Une suite de sans fautes ou presque
Itinéraire curieux de cette « petite mademoiselle » (surnom donné par Helmut), passée de la physique à la politique. Plus fort qu’Einstein qui refusa d’en faire « parce que c’était beaucoup plus compliquée que la physique » ! Elle a simplement appliqué le « principe de Goethe » où « Tout est plus simple qu’on ne peut l’imaginer et en même temps plus enchevêtré qu’on ne saurait le concevoir ». En fait, son passé scientifique lui a fourni les armes que n’ont pu acquérir les autres : le sang-froid et la constance. Dernière qualité reconnue généralement au peuple allemand qui l’a cultivée depuis les Aventures de Simplicius Simplicissimus (un excellent documentaire sur l’époque, peu connue des Français), pour qui, malheureusement et sur un mode picaresque de la Guerre de Trente Ans, conclut que « Seule est constante l’inconstance ».
Politiquement, la chute de l’inoxydable Merkel est justement ce qui l’a fait apprécier par le monde des sans voix : l’ouverture aux migrants syriens avec son émotion non feinte : « Wir schaffen das » (nous allons y arriver). Même si, par derrière, elle a fait faire le tri en renvoyant les non qualifiés vers la France et la Belgique ! (souvenons-nous de cette bourrelière de sièges chez VW, bien intégrée à la langue et au monde occidental après six mois… C’était une ancienne procureure judiciaire ! Abitur + 7 sur facture !). Une culpabilité toute luthérienne de ne pas reproduire les barrières qu’elle a autrefois vécues ? Sans doute aussi la position commune depuis l’aventure nazie de se questionner sur la responsabilité collective, comme une introspection beethovenienne : « Ist es muß ? Es ist muß ! » (cela doit-il être ? Cela doit être !). Rappel conscient de la devise de Willy Brandt, autre chancelier, gravée sur sa tombe : « J’ai fait mon possible » ? Rappel permanent aussi, à Berlin, comme à Bonn, des prédécesseurs avec le couloir menant au bureau du chef de la chancellerie, affichant la galerie de leur portrait, pas toujours de belle exécution.

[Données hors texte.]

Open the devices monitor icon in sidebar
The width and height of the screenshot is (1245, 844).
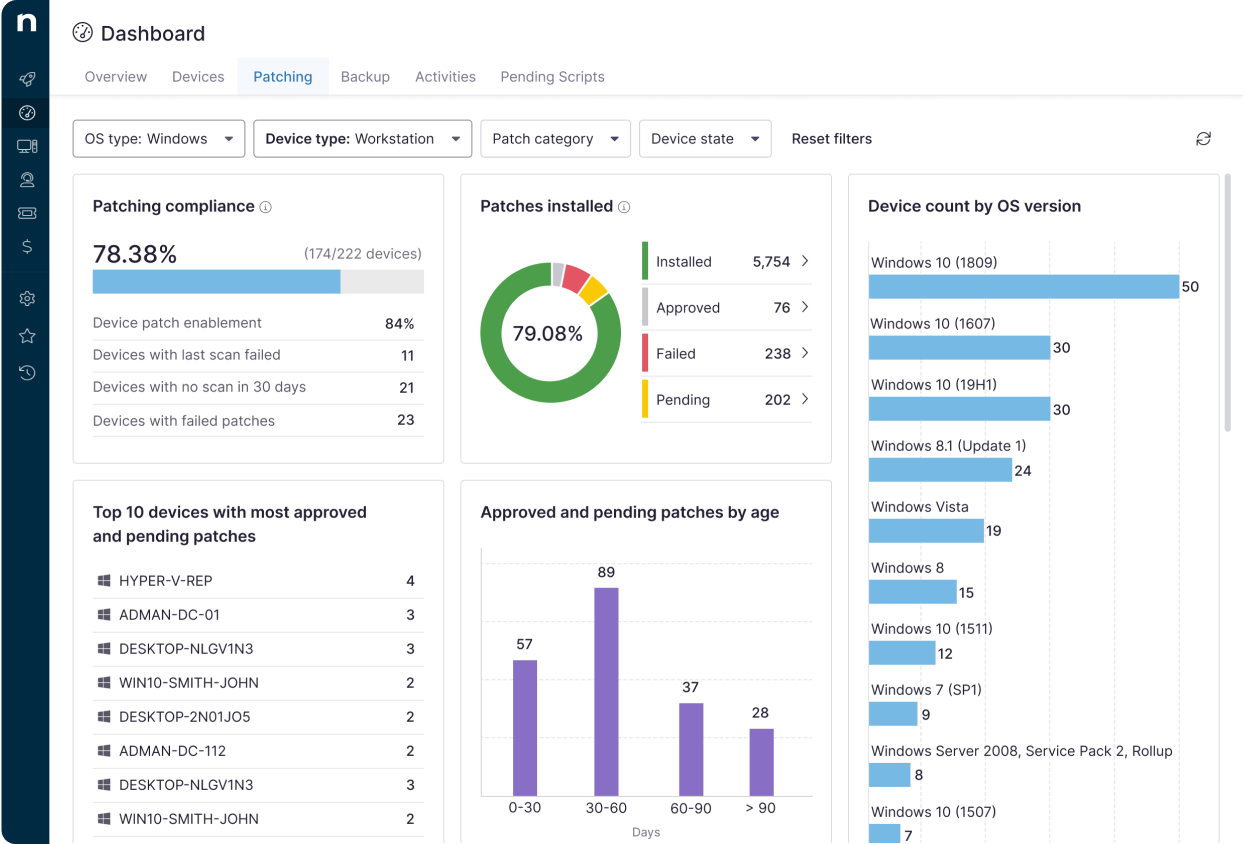tap(27, 146)
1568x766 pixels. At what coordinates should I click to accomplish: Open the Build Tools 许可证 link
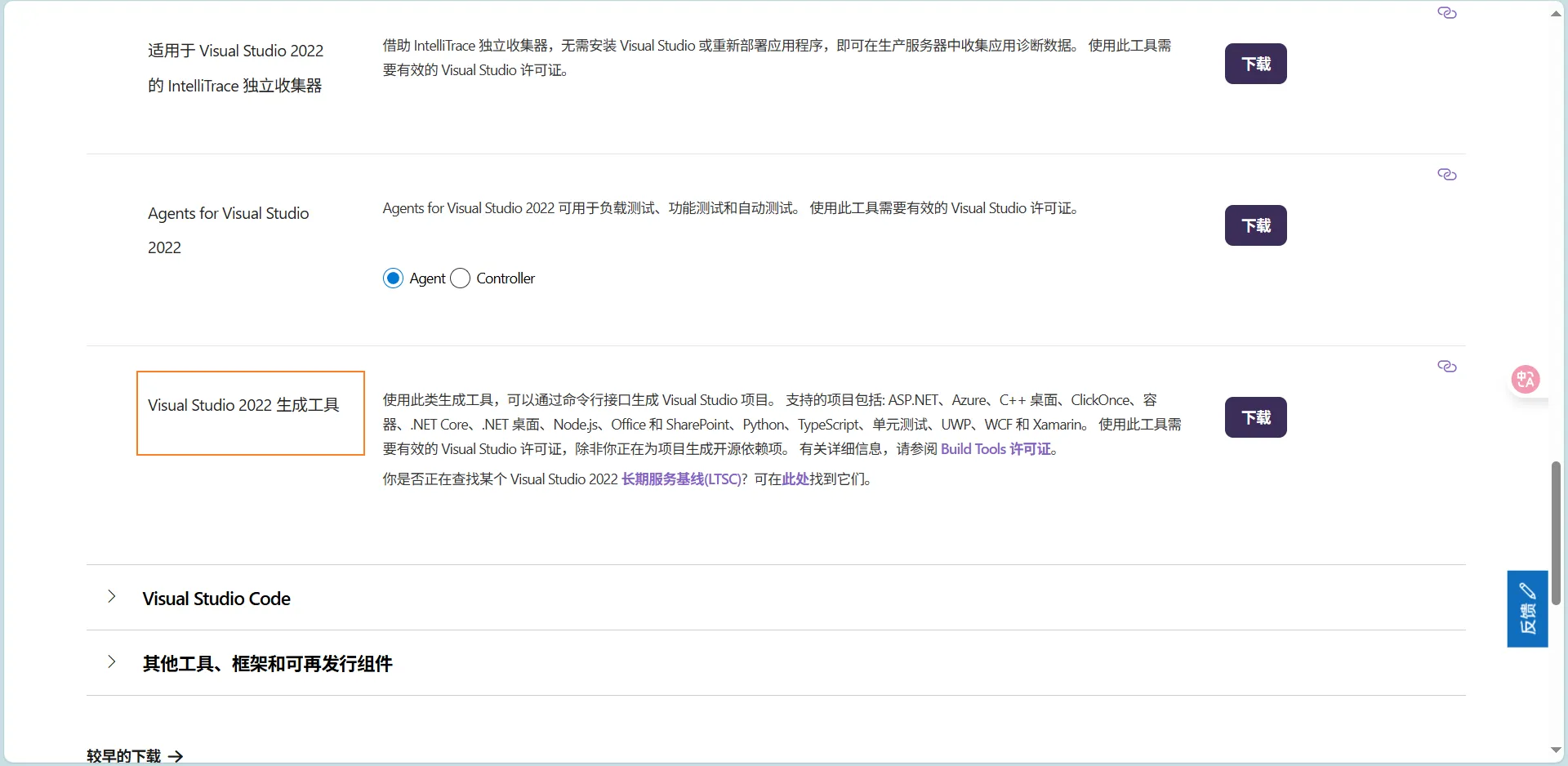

Néanmoins, sur le plan intérieur, sa politique d’accueil a radicalisé son allié bavarois, la CSU, et permit la création et le développement de l’AfD ( Alternativ für Deutschland, classé à l’extrême droite de l’échiquier) qui s’est empressé de « siphonner » les électeurs des deux partis conservateurs alliés, CDU et CSU. Politiquement, l’échec relatif de Merkel aux législatives de septembre 2018 lui demandera six mois d’efforts et de compromis pour former une coalition. Record seulement battu par les voisins belges.
En attente du regard de l’Histoire
Alors Angela Merkel en bout de course ? Certainement. Mais si le coronavirus a sauvé une personne, c’est bien elle ! Gestion décentralisée efficace, du moins par rapport aux « états du sud ». Au pic de la seconde vague de la pandémie, elle est à 74 % d’opinion favorable (+ 21 % fin novembre 2020). Ses confrères sont au mieux à 45 %. Records européen et mondial battus… en régime démocratique ! Là-voici maintenant déclarée « Corona-Kanzlerin » ! Elle vient d’être sauvée avant le gong pour laisser une trace positive dans l’histoire et ne pas faire dire que son dernier mandat était celui de trop. On peut lui reprocher de trop privilégier les intérêts des entreprises allemandes plutôt que défendre un idéal européen… mais elle a des électeurs. Un régime parlementaire n’est pas un régime présidentiel (les Allemands depuis une mauvaise expérience ont peur des conducteurs de la nation). Alors, Angela Merkel, mère de l’Europe ? La Chancelière est aux portes de l’Histoire. Encore un peu de recul pour juger puisque, comme.l’écrivait Schiller, « L’histoire du monde est le jugement du monde ».